Depuis un an, la Banque Nationale est passée du troisième au cinquième rang au classement de Bloomberg Markets. Une petite glissade qui ne préoccupe pas la plus importante banque au Québec, bien au contraire. «Notre ratio de capital a diminué parce que nous avons fait deux acquisitions (Wellington West et les activités de courtage de HSBC), nous avons acheté des actions et nous avons fait croître le dividende à nos actionnaires, dit Ghislain Parent, chef des finances de la Banque Nationale. Dans ce contexte, c'est très satisfaisant d'être dans le haut du classement encore cette année.»

Belle remontée de la CIBC

En Amérique du Nord, aucune banque n'est aussi solide que la CIBC, dont le conseil d'administration est présidé par l'homme d'affaires montréalais Charles Sirois. Cette distinction aurait été impensable il y a à peine une décennie, alors que la CIBC se débattait encore avec son implication dans le scandale Enron, qui s'est soldée par une entente à l'amiable de 3 milliards CAN en 2004. «À une autre époque, la CIBC était la banque canadienne qui courait le plus de risques. Aujourd'hui, elle est celle qui court le moins de risques», dit Laurence Booth, professeur de finances à l'Université de Toronto.

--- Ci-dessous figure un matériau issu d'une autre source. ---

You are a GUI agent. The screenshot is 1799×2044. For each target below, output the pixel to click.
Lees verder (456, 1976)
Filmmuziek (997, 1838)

Les banques canadiennes sont bien gérées, soit. Mais si les honneurs ne cessent de rejaillir sur elles depuis la crise de Wall Street, c'est beaucoup à cause des politiciens fédéraux qui ont toujours prôné une réglementation serrée.

«Notre système réglementaire permet à nos banques d'être sécuritaires», a indiqué le ministre fédéral des Finances, Jim Flaherty, par courriel à La Presse, rappelant que les banques canadiennes ont été reconnues comme les plus solides au Forum économique de Davis depuis quatre ans.

«Le système canadien ne favorise pas une concurrence excessive, dit Jean Roy, professeur de finances à HEC Montréal. C'est une situation assez particulière: les banques ont systématiquement une bonne rentabilité au Canada, ce qui leur permet d'être bien capitalisées. Ça évite d'avoir à supporter des faillites de banques.»

Des fusions bloquées

La belle histoire des banques canadiennes aurait pu être bien différente si le gouvernement fédéral leur avait permis de fusionner en 1998.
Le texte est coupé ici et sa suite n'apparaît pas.